Warschau Nach einer vom Europäischen Gerichtshof erlassenen einstweiligen Verfügung sind am Montag in Polen zwangsverrentete Richter wieder zur Arbeit erschienen. Dutzende von Anhängern begrüßten die sechs Richter, darunter die Erste Präsidentin des Obersten Gerichts, Malgorzata Gersdorf.

Der EuGH hatte am Freitag das polnische Gesetz ausgesetzt, mit dem das Pensionsalter von 70 auf 65 Jahre herabgesetzt wurde. Er wies die polnische Regierung an, die davon betroffenen 23 Richter wieder in ihr Amt einzusetzen. Der Fall ist noch nicht abgeschlossen; ein Urteil wird später erwartet.

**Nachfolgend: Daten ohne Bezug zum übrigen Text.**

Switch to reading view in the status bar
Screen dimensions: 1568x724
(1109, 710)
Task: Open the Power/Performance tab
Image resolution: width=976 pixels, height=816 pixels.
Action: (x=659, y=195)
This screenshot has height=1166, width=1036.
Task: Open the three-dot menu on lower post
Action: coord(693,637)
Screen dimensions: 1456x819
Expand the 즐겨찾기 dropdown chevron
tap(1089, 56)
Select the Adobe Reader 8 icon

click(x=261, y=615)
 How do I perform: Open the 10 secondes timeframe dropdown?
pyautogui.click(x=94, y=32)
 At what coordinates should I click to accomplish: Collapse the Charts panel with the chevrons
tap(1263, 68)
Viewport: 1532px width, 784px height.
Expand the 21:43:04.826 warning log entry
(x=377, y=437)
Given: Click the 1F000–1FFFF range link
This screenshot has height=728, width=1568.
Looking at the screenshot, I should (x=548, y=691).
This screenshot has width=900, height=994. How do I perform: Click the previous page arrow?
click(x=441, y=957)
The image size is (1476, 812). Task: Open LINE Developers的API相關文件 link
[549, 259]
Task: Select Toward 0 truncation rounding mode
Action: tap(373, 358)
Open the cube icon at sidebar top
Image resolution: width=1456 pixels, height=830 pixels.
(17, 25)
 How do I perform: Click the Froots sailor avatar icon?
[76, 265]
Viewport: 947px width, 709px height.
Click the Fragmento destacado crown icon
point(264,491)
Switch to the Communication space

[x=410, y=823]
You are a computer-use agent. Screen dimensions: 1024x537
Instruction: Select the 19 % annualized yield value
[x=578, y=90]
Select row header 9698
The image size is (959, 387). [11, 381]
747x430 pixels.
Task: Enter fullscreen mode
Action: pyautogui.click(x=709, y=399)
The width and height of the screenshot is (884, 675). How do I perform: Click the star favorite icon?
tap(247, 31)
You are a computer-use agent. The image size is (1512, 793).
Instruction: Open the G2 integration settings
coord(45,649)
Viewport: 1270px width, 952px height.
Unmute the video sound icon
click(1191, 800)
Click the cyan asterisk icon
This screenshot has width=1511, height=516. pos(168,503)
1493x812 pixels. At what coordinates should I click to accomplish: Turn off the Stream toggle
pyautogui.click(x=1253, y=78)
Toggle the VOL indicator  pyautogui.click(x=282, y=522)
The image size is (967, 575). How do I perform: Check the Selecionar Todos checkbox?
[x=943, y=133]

Die EU hatte gegen diesen Teil einer breiter angelegten Justizreform der nationalkonservativen Regierung geklagt, weil sie politische Motive hinter der Maßnahme sah: Die seit 2015 amtierende, von der Partei Recht und Gerechtigkeit (PiS) gestellte Regierung habe damit wohl die Zusammensetzung des höchsten Gerichts in ihrem Sinne verändern wollen. Das wird von etlichen Kritikern auch als Verstoß gegen die in der polnischen Verfassung garantierte Unabhängigkeit der Justiz gesehen.

Gersdorf nannte die einstweilige Verfügung des EuGH eine „Art Sieg“ für die betroffenen Richter.